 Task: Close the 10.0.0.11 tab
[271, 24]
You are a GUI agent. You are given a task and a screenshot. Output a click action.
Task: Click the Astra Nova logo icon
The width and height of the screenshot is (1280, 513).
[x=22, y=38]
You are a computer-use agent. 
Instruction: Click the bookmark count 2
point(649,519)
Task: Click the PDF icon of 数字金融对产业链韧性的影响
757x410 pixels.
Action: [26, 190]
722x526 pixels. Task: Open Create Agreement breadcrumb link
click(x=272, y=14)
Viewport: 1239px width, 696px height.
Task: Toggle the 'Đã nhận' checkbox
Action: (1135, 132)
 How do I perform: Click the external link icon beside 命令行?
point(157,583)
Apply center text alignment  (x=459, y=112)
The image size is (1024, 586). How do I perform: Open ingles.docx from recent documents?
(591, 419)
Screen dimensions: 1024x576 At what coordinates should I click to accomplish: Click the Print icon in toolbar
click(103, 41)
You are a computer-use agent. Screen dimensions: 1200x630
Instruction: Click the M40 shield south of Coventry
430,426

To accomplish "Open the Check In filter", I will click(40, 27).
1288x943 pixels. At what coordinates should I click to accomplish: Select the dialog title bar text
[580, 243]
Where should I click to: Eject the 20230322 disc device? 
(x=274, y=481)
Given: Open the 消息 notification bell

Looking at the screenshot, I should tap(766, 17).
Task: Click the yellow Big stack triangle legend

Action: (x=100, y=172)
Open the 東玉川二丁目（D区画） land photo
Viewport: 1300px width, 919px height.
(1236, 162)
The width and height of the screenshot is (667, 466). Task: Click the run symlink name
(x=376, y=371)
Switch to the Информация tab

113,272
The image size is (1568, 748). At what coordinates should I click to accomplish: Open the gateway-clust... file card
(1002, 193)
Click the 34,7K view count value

- _The problem_: Display each line of the data where "agent" occurs.

- _Reply to the exercise_:
You are a GUI agent. You are given a task and a screenshot. Output a click action.
You are a computer-use agent. 
You are a computer-use agent. Screen dimensions: 1200x630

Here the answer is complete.